Au 11 octobre, nous avons eu 900 appels. Nous avons pris en charge 390 personnes, les autres appelaient pour d’autres motifs, comme obtenir un prêt garanti par l'Etat par exemple.

Comment fonctionne ce service téléphonique ?

Nous nous appuyons sur le réseau des 1 200 psychologues d’Apesa. 400 d’entre eux se sont mobilisés. Ils s’inscrivent sur un planning et répondent au téléphone, de 8 heures du matin jusqu’à 20 heures. On leur propose ensuite trois entretiens avec un psychologue. Même trois consultations et un numéro vert, cela permet de sauver la vie d’un entrepreneur qui envisage le pire. À l’origine, nous avions lancé ce service pour une durée de six mois, mais compte tenu de la crise, nous allons le prolonger.

Est-ce que la crise du coronavirus a fait naître des angoisses particulières chez les dirigeants d’entreprise ?

Non, elles prennent la même forme qu’auparavant. Nous avons affaire à des entrepreneurs qui ne croient plus en rien, qui pensent que personne ne s’intéresse à eux. Finalement, quand ils découvrent que des personnes peuvent les aider ; cela leur fait du bien. Le fait de parler à des professionnels évite que cette souffrance ne pèse sur leur environnement, leur conjoint, etc. Les études montrent que les entrepreneurs souffrent le plus au moment de la liquidation judiciaire de leur entreprise.

"Ne vous jugez pas plus durement que le ferait un tribunal !"
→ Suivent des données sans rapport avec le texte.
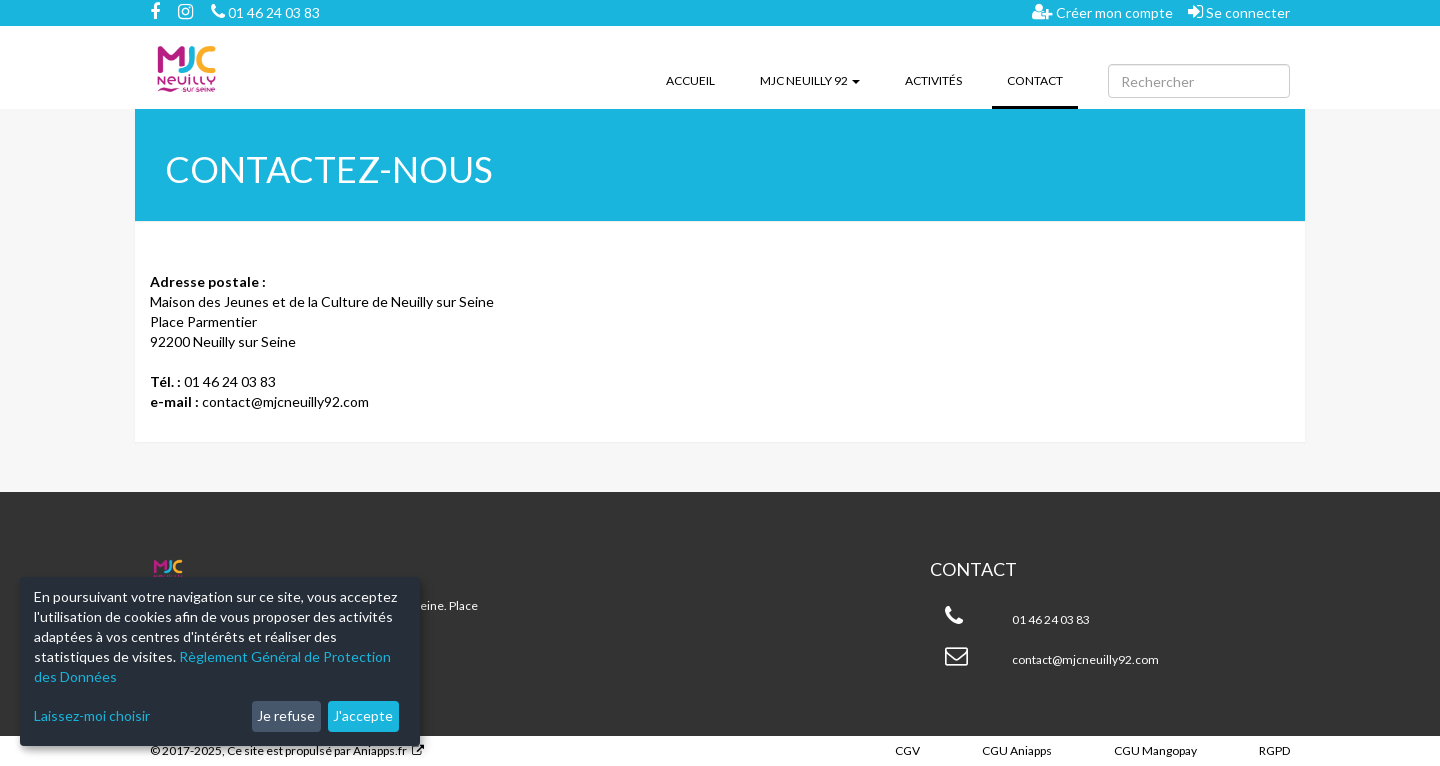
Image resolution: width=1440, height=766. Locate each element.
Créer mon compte (1102, 12)
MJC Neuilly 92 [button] (810, 80)
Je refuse (286, 715)
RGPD (1274, 750)
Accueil (690, 80)
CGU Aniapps (1017, 750)
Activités (933, 80)
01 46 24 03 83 (265, 12)
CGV (907, 750)
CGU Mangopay (1155, 750)
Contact (1042, 79)
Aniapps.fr (380, 750)
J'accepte (363, 715)
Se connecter (1239, 12)
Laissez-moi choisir (92, 715)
Mais il nous arrive aussi d’intervenir lorsque l’entreprise va bien – cela n’est pas le plus fréquent, mais cela arrive. Certains entrepreneurs ont du mal à suivre le développement de leur entreprise, cela peut créer un certain nombre de problèmes, d’angoisses, le sentiment de perdre la main. Mon sentiment aussi, c’est qu’être chef d’entreprise aujourd’hui, cela demande une telle énergie, que certaines personnes n’existent plus que comme chef d’entreprise. Si cette fonction s’arrête, ils se retrouvent avec une terrible sensation de vide et d’inutilité.

Est-il possible de prévenir la souffrance des chefs d’entreprise ?

J’ai d’abord un message pour les chefs d’entreprise. Premièrement, ne vous jugez pas plus durement que le ferait un tribunal ! Les idées noires apparaissent aussi parce que certains entrepreneurs n’arrêtent pas de se dire tous les jours pendant des mois : « Je suis un raté, je suis nul ! » Deuxièmement, même en cas d’échec – qui fait partie de la vie et de la vie de l’entreprise -, il faut faire respecter sa dignité.

Par ailleurs, mon souhait c’est que les organisations professionnelles s’intéressent un peu plus à ces notions de souffrance qu’elles ne le font aujourd’hui. Sur ces questions, nous n’en sommes encore qu’au début du chemin. Je pense par exemple qu’il faut faire preuve de pédagogie sur ces questions et ce, dès la création de l’entreprise.